=== Materials provided ===
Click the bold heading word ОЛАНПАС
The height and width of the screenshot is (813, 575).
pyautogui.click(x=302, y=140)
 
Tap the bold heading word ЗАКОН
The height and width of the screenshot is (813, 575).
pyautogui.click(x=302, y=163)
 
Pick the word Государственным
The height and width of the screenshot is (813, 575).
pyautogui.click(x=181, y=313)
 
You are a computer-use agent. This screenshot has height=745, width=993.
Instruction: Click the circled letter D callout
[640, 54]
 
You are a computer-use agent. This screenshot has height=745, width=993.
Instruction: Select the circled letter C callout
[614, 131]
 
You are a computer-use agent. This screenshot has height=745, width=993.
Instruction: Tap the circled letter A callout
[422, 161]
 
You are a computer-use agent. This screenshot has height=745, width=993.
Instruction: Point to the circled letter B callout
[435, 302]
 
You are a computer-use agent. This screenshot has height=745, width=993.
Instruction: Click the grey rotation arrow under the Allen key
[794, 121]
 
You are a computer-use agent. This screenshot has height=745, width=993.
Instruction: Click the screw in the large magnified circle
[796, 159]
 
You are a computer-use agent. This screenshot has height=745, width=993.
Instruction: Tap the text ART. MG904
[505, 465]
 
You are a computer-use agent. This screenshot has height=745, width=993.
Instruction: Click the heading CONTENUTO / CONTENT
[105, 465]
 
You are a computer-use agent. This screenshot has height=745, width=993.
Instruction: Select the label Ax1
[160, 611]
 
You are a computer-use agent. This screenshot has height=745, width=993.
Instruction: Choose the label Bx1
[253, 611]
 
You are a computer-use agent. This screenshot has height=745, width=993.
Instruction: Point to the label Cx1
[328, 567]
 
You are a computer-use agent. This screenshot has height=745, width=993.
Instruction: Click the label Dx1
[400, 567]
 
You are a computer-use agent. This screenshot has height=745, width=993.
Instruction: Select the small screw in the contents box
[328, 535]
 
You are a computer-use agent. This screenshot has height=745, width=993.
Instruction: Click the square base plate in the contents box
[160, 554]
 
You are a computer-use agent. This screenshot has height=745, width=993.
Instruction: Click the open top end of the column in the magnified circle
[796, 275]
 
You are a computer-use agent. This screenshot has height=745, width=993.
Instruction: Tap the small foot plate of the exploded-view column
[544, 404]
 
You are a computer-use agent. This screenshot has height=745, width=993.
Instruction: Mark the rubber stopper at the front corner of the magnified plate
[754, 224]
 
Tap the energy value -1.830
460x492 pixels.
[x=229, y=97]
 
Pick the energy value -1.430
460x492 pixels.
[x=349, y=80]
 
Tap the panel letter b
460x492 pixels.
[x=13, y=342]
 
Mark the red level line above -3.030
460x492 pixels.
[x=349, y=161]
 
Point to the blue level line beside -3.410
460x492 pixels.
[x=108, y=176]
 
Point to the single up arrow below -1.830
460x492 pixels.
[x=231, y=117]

---

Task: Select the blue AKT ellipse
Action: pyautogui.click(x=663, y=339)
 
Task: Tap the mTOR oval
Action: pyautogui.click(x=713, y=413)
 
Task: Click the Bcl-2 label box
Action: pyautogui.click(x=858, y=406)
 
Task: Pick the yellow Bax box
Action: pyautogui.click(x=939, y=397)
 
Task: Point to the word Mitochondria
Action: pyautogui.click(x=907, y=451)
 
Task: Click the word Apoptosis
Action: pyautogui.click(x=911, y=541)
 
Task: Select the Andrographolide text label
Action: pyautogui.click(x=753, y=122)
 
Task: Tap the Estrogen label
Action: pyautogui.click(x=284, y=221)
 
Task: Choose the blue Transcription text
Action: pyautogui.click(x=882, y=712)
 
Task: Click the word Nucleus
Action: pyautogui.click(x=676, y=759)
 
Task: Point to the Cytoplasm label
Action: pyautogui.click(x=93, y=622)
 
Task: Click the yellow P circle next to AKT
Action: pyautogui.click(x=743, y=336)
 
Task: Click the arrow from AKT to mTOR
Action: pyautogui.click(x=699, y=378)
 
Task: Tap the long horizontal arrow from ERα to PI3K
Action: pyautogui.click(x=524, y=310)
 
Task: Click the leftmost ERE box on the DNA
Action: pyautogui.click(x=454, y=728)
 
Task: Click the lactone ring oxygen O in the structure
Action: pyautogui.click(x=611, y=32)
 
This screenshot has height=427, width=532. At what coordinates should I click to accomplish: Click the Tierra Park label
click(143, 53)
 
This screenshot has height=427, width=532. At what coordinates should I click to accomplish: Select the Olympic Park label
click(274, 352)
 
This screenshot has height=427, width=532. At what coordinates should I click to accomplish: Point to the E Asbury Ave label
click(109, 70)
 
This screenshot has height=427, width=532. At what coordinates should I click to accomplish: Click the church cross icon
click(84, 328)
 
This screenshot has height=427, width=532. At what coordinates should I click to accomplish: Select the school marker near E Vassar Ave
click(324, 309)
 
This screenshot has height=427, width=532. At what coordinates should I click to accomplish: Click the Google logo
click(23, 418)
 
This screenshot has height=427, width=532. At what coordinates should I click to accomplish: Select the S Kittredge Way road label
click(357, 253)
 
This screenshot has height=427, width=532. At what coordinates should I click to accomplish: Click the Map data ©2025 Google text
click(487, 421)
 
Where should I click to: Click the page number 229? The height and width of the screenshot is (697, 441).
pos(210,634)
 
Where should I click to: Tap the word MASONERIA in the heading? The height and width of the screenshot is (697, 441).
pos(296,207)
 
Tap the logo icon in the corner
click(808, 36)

==

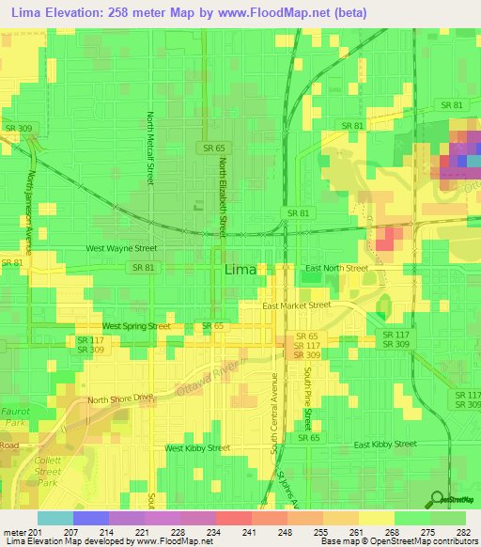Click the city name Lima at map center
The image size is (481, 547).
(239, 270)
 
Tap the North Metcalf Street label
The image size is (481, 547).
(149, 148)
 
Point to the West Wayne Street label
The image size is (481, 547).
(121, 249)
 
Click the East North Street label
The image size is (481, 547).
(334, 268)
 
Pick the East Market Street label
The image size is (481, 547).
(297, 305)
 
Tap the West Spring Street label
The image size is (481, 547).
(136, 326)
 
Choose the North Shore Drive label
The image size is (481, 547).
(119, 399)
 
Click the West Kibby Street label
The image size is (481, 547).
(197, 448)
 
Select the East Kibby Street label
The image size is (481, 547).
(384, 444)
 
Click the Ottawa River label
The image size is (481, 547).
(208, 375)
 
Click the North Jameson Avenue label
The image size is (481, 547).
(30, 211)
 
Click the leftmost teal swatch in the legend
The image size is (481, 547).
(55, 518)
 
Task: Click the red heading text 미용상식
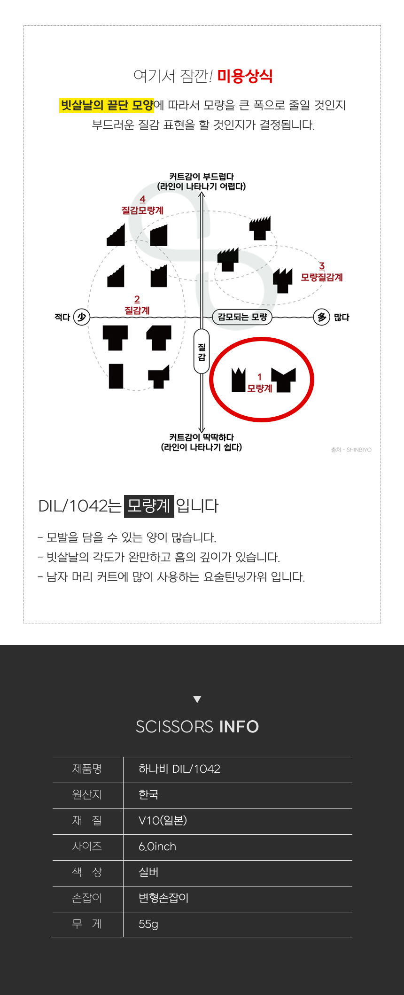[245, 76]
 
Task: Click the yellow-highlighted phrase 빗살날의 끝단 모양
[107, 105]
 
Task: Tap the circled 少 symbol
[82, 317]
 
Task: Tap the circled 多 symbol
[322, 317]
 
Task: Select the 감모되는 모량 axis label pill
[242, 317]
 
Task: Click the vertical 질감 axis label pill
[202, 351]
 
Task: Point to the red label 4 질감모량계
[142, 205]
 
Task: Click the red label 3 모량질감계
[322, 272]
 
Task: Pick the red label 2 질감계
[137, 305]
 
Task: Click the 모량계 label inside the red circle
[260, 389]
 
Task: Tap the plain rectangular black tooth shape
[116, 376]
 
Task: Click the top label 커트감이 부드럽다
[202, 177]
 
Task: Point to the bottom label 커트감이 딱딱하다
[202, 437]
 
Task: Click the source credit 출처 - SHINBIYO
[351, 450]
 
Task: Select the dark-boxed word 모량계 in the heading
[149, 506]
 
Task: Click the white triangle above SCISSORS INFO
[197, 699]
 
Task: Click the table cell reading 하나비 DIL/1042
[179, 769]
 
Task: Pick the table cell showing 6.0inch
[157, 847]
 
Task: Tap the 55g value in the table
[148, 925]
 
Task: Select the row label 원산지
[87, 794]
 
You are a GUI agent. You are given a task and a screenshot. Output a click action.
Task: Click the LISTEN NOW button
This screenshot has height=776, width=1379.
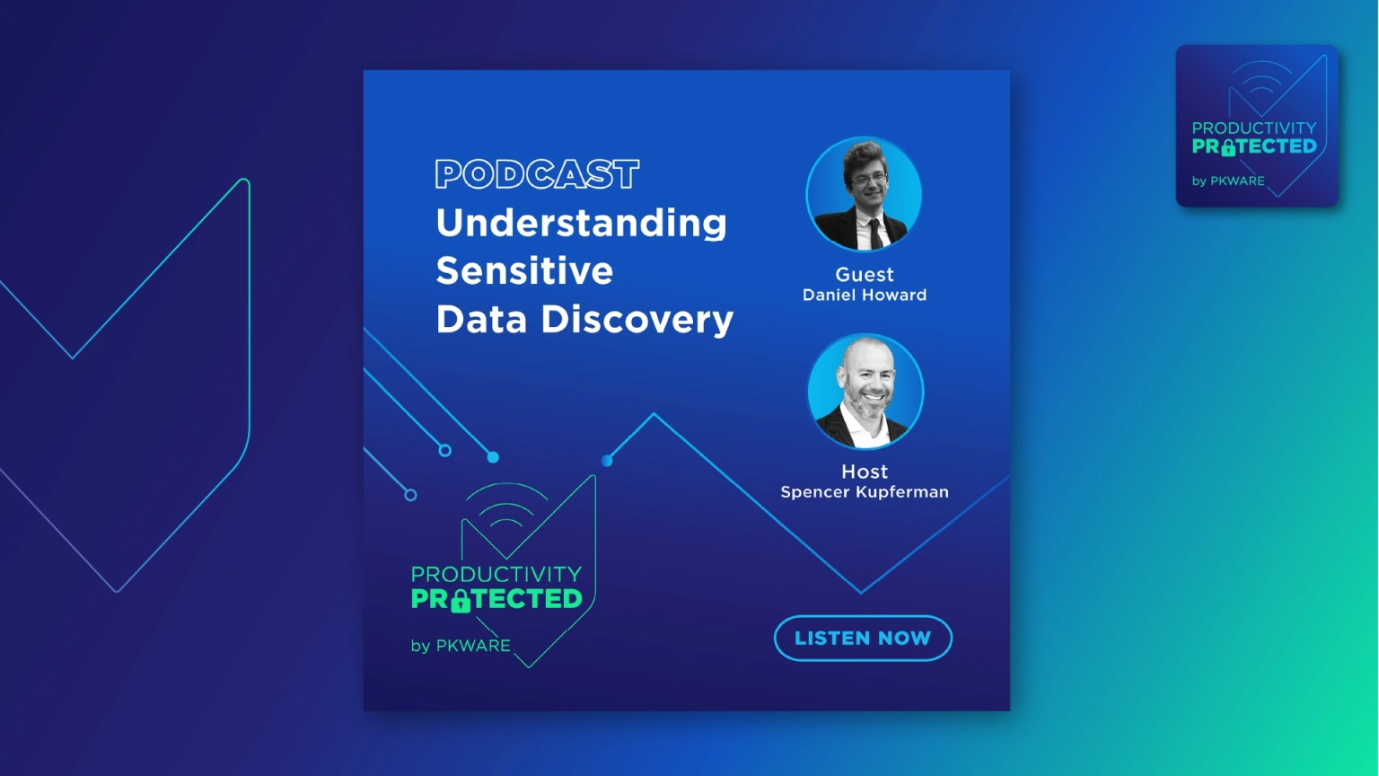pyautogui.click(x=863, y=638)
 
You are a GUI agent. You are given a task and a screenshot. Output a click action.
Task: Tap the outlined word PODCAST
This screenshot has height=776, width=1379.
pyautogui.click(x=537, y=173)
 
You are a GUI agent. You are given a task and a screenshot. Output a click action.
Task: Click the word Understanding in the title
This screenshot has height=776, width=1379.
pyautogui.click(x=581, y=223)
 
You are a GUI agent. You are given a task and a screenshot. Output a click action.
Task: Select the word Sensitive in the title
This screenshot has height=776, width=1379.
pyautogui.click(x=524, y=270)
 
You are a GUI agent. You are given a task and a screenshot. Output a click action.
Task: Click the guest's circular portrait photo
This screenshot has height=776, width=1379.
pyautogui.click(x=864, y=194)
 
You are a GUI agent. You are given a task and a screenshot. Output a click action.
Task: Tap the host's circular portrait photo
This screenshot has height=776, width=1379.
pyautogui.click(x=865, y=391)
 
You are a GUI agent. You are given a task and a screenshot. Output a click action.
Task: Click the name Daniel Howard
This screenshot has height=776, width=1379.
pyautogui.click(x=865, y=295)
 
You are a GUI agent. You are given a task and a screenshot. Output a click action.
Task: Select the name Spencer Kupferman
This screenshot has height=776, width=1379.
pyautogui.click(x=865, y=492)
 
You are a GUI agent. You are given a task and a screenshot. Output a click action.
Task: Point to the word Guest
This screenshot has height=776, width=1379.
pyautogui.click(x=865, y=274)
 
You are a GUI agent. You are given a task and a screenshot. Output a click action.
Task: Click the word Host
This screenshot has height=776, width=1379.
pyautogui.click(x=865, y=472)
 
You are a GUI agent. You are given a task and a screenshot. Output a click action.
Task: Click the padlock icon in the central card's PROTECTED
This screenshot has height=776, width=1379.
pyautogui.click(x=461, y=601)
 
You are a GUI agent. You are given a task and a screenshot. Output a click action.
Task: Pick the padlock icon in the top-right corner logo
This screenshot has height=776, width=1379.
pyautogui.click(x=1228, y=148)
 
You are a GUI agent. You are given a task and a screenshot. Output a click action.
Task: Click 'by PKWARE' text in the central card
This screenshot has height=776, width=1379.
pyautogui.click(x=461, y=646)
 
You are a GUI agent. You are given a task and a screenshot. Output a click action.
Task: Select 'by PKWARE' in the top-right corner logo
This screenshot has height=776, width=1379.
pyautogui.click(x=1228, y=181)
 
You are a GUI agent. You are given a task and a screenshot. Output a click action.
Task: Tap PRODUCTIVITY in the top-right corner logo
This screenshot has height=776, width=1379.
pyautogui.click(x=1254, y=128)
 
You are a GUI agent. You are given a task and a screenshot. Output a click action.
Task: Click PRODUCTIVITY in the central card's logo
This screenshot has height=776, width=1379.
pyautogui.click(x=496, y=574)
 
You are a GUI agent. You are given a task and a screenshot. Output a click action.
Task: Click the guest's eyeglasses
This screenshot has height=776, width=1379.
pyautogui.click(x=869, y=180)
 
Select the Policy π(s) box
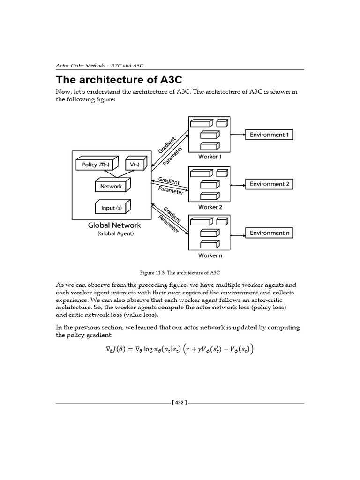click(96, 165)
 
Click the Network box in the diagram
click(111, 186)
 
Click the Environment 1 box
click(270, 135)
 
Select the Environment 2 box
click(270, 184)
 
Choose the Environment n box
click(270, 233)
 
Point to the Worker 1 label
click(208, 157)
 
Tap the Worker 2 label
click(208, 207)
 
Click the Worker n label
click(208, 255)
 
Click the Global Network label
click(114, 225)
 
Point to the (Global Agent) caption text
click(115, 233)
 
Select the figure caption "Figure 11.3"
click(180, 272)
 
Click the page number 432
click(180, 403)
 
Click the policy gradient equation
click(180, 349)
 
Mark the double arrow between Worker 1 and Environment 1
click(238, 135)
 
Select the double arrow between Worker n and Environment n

=== Task prompt ===
Rewrite the items starting with the line containing "Click the Worker n label" and continuing through the line containing "Select the double", with "Global Network" changed to "Global Model" and everything else left unchanged.

=== Task output ===
Click the Worker n label
click(208, 255)
 
Click the Global Model label
click(114, 225)
 
Point to the (Global Agent) caption text
click(115, 233)
 
Select the figure caption "Figure 11.3"
click(180, 272)
 
Click the page number 432
click(180, 403)
 
Click the policy gradient equation
click(180, 349)
 
Mark the double arrow between Worker 1 and Environment 1
click(238, 135)
 
Select the double arrow between Worker n and Environment n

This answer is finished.